(Pixel coordinate grounding data)
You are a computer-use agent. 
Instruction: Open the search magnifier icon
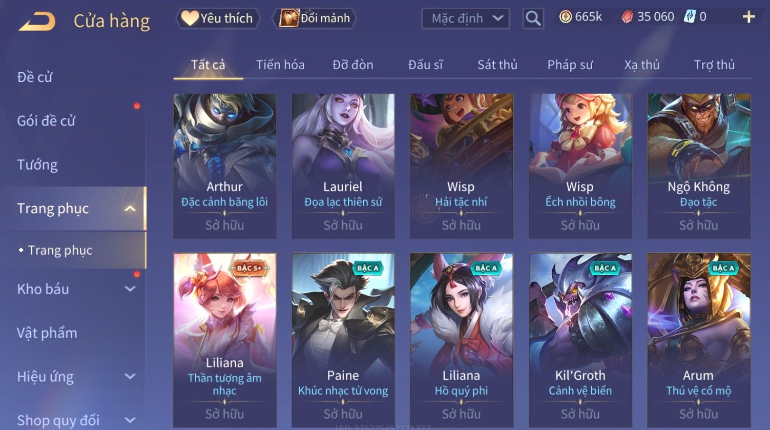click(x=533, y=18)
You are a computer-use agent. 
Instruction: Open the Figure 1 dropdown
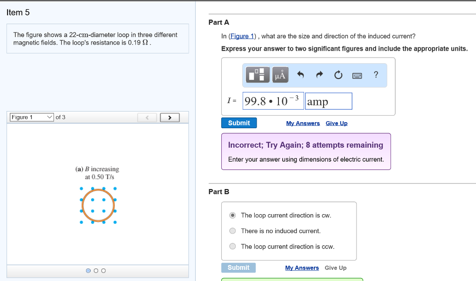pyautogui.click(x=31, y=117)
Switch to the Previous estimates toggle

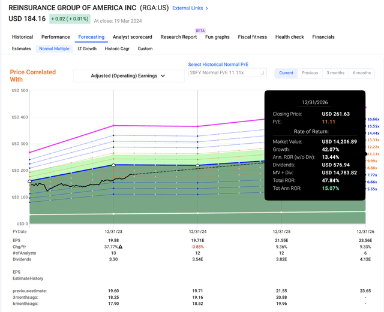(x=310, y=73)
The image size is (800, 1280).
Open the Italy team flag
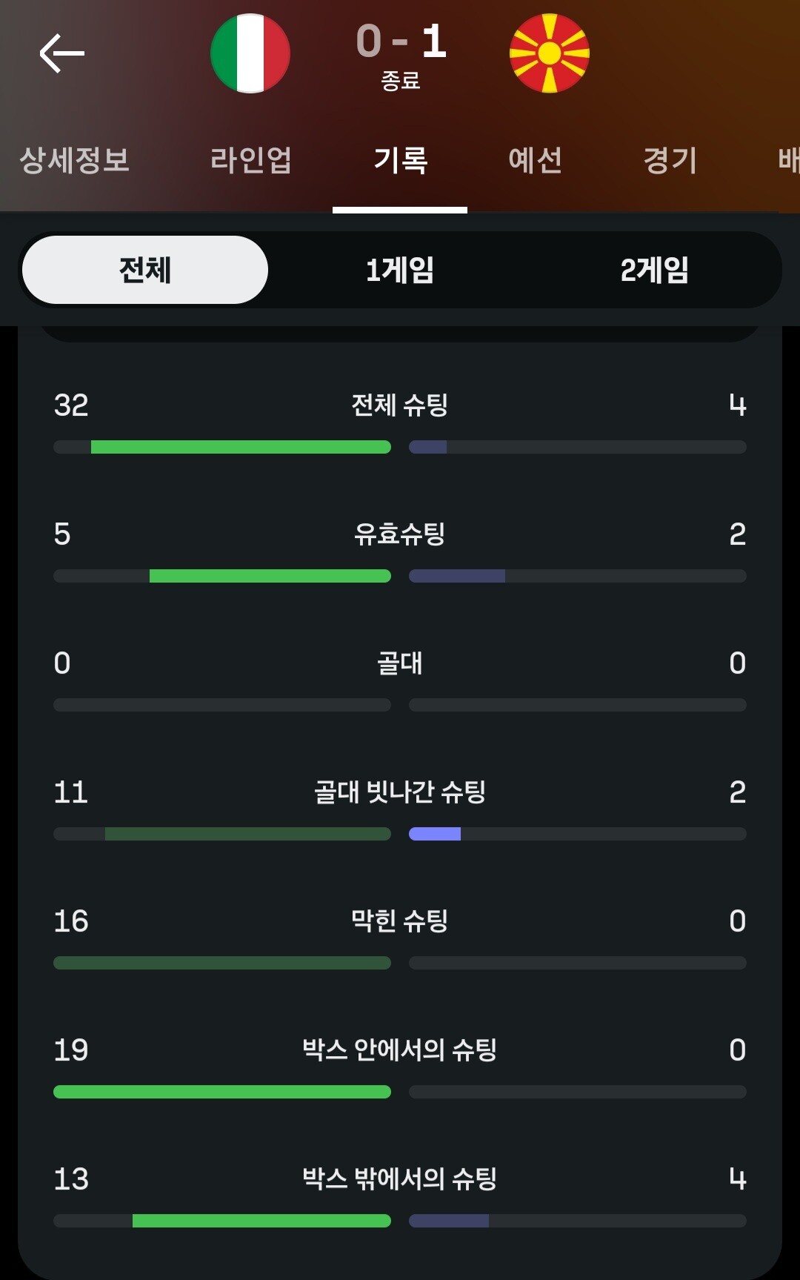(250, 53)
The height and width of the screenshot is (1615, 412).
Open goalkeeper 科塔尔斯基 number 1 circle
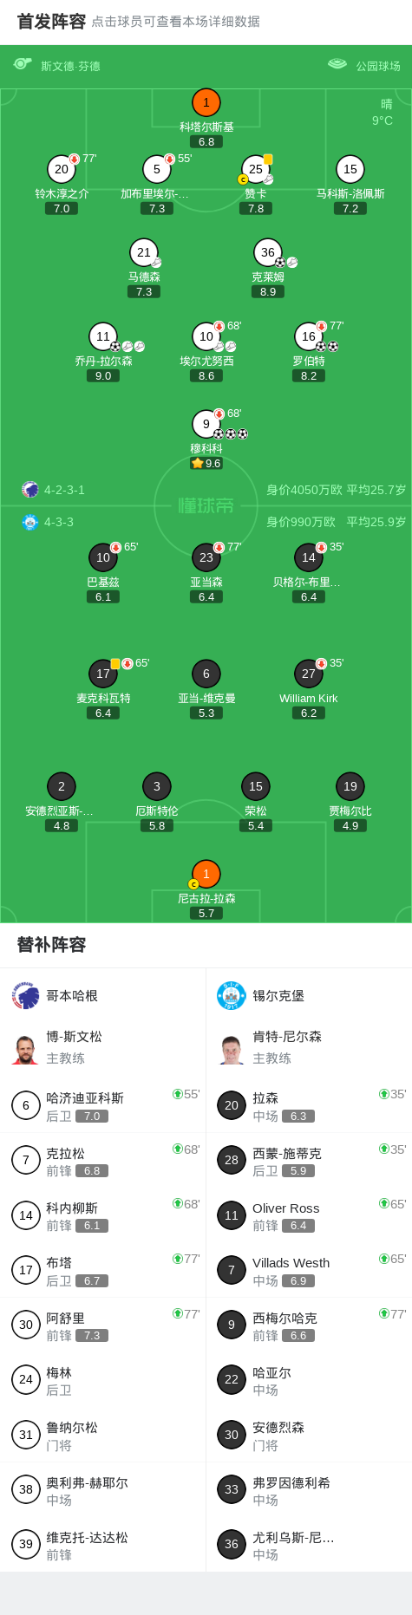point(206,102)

*Brief*
The data above is to be printed exactly, all of it, except for the pictures.

*Result of the task*
You are a computer-use agent. 
Instruction: Open the search magnifier icon
click(x=533, y=18)
You are a computer-use agent. 
Instruction: Open the Figure 1 dropdown
pyautogui.click(x=31, y=117)
Switch to the Previous estimates toggle

(x=310, y=73)
The image size is (800, 1280).
Open the Italy team flag
(250, 53)
The height and width of the screenshot is (1615, 412).
Open goalkeeper 科塔尔斯基 number 1 circle
point(206,102)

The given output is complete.